───── LISTED ENTRIES

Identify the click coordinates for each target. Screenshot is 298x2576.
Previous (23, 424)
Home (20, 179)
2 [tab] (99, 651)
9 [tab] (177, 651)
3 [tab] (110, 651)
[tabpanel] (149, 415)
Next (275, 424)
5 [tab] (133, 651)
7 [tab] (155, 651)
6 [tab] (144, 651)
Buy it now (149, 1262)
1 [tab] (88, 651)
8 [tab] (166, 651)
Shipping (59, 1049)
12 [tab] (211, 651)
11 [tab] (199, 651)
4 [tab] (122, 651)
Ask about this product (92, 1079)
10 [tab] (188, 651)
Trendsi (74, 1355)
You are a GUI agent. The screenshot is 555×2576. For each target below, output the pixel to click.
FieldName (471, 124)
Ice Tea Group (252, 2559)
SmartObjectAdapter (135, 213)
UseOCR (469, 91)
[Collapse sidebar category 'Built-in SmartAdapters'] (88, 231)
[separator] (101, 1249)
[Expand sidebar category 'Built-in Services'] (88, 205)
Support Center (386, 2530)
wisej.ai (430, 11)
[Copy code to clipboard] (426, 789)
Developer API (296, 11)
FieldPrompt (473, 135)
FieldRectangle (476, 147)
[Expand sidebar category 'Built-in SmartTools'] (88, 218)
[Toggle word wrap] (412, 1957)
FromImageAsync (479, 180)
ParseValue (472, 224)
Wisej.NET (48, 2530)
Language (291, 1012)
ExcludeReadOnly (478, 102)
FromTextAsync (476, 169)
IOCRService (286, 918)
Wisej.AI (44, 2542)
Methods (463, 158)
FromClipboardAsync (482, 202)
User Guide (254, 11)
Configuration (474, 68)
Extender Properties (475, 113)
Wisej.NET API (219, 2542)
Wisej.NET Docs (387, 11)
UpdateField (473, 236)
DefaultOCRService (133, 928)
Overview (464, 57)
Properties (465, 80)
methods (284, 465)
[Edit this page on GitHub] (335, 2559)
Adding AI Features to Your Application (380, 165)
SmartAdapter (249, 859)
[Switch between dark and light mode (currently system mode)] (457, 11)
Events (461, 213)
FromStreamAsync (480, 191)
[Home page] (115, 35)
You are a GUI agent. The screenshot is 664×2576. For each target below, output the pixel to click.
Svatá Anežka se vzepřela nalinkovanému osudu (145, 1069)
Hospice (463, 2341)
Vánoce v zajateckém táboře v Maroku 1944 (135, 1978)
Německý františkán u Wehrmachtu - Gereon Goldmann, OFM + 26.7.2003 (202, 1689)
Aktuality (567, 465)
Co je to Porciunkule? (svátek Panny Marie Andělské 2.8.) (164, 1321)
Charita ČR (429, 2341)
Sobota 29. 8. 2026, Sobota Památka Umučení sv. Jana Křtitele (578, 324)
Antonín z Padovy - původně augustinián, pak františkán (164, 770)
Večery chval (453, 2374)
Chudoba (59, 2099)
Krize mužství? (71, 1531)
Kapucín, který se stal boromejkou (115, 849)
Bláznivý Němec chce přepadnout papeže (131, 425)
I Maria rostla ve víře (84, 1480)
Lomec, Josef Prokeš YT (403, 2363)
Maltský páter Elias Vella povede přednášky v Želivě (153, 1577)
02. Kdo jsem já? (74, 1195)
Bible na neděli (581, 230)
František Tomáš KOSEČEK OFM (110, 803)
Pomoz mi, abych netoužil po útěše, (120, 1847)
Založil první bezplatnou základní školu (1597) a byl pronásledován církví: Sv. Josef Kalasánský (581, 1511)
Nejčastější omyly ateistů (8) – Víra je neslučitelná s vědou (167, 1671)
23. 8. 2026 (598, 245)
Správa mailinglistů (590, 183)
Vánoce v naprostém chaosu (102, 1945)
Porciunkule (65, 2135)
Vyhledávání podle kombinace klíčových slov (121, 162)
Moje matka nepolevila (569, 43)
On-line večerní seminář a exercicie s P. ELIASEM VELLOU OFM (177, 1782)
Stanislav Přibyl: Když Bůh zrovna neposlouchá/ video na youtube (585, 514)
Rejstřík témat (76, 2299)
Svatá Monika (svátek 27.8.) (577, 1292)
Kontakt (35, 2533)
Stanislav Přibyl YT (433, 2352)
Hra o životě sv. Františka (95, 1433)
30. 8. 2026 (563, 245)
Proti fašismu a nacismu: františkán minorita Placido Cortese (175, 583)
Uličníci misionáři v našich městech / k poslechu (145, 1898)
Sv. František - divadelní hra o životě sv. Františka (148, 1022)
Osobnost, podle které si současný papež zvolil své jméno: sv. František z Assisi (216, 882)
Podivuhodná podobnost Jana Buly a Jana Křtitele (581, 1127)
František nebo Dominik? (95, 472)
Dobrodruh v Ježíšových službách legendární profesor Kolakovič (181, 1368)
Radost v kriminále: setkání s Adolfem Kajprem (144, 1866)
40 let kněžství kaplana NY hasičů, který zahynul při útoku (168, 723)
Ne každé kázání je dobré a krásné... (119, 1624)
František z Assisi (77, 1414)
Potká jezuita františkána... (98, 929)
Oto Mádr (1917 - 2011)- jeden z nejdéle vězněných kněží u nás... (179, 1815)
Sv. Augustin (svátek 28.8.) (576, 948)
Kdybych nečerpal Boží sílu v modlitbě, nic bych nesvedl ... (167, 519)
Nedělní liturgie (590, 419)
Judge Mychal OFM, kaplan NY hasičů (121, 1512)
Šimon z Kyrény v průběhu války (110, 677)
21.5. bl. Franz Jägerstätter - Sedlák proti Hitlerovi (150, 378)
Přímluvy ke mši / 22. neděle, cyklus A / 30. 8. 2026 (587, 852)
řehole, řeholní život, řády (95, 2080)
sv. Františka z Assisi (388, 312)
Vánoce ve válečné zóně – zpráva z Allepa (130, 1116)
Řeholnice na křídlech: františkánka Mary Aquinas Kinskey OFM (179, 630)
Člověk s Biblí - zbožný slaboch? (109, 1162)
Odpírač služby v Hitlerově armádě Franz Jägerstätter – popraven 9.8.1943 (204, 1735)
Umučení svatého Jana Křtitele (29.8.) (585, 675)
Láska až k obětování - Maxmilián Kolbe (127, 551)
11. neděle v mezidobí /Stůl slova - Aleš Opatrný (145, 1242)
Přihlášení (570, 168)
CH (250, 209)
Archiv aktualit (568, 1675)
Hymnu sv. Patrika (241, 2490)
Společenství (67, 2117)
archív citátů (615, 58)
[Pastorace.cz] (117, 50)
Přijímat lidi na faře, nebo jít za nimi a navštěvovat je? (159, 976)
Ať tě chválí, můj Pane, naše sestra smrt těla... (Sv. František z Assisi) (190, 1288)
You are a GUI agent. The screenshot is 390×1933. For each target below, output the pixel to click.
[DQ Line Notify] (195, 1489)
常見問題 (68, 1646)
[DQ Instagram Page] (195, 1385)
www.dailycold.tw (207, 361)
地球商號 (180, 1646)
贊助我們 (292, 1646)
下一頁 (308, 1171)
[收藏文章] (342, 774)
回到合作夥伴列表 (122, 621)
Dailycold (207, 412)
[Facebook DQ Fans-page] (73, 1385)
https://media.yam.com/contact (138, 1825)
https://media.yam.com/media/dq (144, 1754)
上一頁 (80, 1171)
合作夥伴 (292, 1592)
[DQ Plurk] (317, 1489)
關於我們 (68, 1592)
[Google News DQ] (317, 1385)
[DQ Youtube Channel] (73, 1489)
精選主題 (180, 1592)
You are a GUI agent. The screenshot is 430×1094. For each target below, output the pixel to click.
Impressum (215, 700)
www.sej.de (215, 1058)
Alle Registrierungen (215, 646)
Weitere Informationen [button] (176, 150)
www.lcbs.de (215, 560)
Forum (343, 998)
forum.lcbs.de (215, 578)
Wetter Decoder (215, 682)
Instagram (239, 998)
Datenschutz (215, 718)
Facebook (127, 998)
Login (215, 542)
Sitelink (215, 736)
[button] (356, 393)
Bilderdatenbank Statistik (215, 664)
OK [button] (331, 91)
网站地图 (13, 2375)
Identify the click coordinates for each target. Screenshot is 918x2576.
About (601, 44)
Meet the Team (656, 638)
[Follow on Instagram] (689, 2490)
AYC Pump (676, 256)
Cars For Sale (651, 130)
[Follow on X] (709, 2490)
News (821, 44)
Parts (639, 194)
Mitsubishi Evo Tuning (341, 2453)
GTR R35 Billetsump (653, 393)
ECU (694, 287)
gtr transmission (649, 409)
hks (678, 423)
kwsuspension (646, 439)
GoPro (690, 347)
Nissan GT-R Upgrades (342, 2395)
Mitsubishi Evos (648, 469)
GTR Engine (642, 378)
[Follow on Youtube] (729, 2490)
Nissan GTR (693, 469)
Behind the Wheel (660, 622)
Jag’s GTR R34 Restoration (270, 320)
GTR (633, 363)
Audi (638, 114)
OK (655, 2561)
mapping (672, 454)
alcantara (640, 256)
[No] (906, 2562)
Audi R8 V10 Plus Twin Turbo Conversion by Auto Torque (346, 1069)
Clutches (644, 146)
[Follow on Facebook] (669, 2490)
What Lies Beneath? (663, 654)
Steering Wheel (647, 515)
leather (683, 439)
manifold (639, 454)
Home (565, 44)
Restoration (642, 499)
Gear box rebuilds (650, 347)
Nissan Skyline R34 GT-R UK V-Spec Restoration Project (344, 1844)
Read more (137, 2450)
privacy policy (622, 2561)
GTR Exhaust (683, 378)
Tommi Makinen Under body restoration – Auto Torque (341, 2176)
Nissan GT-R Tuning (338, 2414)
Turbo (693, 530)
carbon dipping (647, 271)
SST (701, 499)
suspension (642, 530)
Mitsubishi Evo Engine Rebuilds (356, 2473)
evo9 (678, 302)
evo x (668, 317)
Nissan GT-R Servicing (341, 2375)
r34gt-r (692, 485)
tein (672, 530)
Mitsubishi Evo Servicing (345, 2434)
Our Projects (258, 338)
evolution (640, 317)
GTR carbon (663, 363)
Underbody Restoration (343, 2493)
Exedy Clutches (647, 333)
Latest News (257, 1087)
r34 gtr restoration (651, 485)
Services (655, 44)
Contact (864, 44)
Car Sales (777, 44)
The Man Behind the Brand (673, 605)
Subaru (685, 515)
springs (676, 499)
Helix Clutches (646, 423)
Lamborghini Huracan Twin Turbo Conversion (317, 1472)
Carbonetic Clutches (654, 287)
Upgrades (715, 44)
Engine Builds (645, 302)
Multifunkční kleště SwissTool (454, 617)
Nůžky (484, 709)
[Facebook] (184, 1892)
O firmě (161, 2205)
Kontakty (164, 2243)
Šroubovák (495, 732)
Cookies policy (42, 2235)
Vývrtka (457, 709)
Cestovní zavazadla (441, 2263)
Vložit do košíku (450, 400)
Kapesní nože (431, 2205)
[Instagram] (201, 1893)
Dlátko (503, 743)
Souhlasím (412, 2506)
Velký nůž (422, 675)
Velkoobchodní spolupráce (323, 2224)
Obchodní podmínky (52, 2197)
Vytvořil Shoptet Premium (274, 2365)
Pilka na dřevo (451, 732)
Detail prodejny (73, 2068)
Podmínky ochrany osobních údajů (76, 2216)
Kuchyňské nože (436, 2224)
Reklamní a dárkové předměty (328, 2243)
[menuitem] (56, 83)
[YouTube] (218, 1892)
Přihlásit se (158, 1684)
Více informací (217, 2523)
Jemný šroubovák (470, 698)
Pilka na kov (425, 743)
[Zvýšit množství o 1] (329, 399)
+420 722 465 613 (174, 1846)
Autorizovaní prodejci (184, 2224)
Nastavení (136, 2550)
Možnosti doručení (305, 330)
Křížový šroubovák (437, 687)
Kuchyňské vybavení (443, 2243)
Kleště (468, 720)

──────────

- [TO DO] The lines to copy run from the first line of the entries to the line containing "12 [tab] (211, 651)"; copy them exactly and output nothing else.

- [SOLUTION]
Identify the click coordinates for each target. Screenshot is 298x2576.
Previous (23, 424)
Home (20, 179)
2 [tab] (99, 651)
9 [tab] (177, 651)
3 [tab] (110, 651)
[tabpanel] (149, 415)
Next (275, 424)
5 [tab] (133, 651)
7 [tab] (155, 651)
6 [tab] (144, 651)
Buy it now (149, 1262)
1 [tab] (88, 651)
8 [tab] (166, 651)
Shipping (59, 1049)
12 [tab] (211, 651)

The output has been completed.